Specifying a Veeam backup repository: hardware for a hardened, fast-restore target (UK 2026)

Plenty of guides tell you which backup software to buy. Far fewer tell you how to build the box the backups land on — and a badly-specified repository is where slow restores and broken immutability come from. This is how we spec a Veeam backup repository server for UK customers: hardened, fast to restore from, and sized for real retention.

Hardened repository data flow

Decide the repository type first

The hardware follows the repository design. A hardened Linux repository (immutable, XFS with fast-clone plus the immutability flag) on direct-attached storage is current best practice for an on-prem target; a Windows ReFS repository is the alternative; an S3 Object Lock target (on-prem object storage or cloud) adds an immutable capacity tier. The most resilient designs combine a fast on-prem tier with an immutable copy.

Capacity: size for change rate and retention

Repository capacity is driven by full backup size, daily change rate, retention points and Veeam's dedup/compression — not just "how much data do we have". Size the usable capacity for the full retention chain plus headroom, and remember immutability holds restore points for their full window, so they cannot be pruned early.

Storage layout: throughput and rebuild

Backup and (critically) restore throughput depend on the disk subsystem. For capacity HDD pools, choose a parity scheme that balances usable capacity against rebuild time on large drives (RAID 6 / dual-parity, not RAID 5, on big spindles). A flash landing/performance tier in front speeds ingest and Instant Recovery; an HBA in passthrough suits software-defined or hardened-Linux designs better than hardware RAID.

•Capacity tier: high-density HDD, dual-parity, sized for full retention
•Performance tier (optional): NVMe/SSD for fast ingest + Instant Recovery
•Controller: HBA passthrough for hardened-Linux/SDS; hardware RAID for traditional volumes
•Boot: separate mirrored device, isolated from the repository pool

Which repository type?

Hardening and immutability

For a hardened Linux repository: a dedicated box, single-use credentials, SSH locked down, no domain join, and Veeam's immutability flag set so restore points cannot be deleted or encrypted within the window. This is the layer that survives a domain-wide ransomware event — and it only works if the repository is genuinely separate from production identity.

Follow the 3-2-1-1-0 rule: keep an immutable copy and a verified, error-free restore test. The repository hardware is one part; the architecture around it is what makes it trustworthy.

Building the target

In practice this is a 2U storage-dense Dell PowerEdge or HPE ProLiant (or, at scale, an HPE Apollo capacity node) with an HBA, a large HDD capacity pool and an optional flash tier — or a purpose-built HPE StoreOnce dedupe appliance where you want turnkey. Build a repository target in our configurator, and pick the controller with our HBA/RAID guidance.
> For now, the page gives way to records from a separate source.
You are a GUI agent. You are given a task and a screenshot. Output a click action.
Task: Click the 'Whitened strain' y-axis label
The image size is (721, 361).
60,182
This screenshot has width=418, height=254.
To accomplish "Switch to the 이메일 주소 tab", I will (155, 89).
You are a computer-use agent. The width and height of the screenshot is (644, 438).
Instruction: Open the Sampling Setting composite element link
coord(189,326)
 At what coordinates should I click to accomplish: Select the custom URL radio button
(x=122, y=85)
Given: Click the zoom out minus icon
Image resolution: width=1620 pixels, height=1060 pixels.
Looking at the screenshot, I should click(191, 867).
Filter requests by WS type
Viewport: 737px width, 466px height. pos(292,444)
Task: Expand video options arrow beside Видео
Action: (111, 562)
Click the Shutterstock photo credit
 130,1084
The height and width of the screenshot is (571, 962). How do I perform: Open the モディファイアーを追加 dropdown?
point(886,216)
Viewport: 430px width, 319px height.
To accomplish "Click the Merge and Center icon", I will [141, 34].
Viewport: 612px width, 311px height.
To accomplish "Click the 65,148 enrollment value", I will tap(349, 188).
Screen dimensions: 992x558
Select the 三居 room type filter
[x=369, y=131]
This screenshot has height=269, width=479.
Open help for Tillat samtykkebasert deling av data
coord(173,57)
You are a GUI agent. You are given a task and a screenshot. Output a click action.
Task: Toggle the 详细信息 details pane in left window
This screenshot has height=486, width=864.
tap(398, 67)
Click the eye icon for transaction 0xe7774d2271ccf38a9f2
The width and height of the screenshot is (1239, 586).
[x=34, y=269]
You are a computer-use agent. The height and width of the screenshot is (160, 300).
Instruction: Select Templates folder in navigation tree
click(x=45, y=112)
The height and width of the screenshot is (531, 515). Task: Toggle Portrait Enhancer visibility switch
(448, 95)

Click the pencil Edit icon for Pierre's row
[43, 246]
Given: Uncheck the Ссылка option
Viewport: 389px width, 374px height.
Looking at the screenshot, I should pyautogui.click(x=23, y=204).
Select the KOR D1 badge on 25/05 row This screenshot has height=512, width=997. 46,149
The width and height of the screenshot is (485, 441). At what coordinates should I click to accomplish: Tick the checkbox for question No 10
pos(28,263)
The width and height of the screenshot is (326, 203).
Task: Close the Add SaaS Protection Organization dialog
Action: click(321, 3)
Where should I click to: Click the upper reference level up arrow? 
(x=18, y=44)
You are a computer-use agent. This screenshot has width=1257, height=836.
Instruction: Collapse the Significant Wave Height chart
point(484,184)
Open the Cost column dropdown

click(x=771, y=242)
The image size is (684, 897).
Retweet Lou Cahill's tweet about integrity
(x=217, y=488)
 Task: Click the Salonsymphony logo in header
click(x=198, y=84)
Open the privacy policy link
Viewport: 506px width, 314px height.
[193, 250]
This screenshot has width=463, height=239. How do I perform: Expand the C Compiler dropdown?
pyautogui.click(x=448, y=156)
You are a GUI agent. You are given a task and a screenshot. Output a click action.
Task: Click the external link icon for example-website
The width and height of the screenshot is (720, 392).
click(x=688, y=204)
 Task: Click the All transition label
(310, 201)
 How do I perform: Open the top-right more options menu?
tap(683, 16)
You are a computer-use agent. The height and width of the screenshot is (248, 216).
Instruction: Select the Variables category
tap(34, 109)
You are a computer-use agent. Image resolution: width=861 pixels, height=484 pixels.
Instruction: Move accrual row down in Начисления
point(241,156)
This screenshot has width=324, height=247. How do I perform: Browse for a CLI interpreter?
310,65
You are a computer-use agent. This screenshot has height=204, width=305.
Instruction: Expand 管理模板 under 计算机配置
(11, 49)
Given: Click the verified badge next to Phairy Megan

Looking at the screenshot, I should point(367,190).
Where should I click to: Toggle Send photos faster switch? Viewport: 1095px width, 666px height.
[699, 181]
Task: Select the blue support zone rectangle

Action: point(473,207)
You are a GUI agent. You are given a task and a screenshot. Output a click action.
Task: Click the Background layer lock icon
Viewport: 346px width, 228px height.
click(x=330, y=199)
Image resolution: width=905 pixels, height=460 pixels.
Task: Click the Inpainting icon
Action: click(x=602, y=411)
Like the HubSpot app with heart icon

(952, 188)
FAQs — Specifying a Veeam backup repository

Design

What hardware do I need for a hardened Veeam repository?

A dedicated server (not domain-joined) with direct-attached capacity storage, an HBA in passthrough, XFS with the immutability flag, and a separate mirrored boot device. Build one in our configurator, or use an HPE Apollo capacity node at scale.

How do I size repository capacity?

From full backup size × daily change rate × retention points, after Veeam dedup/compression, plus headroom — and remember immutable restore points are held for their full window and can't be pruned early. We'll size it with you when you scope a target.

Resilience

Does the repository make my backups ransomware-proof?

The repository is one layer. Immutability (the hardened Linux flag or S3 Object Lock) stops backups being deleted or encrypted in-window, but only if the box is genuinely separated from production identity. Pair it with 3-2-1-1-0, tested restores and broader cyber-security controls.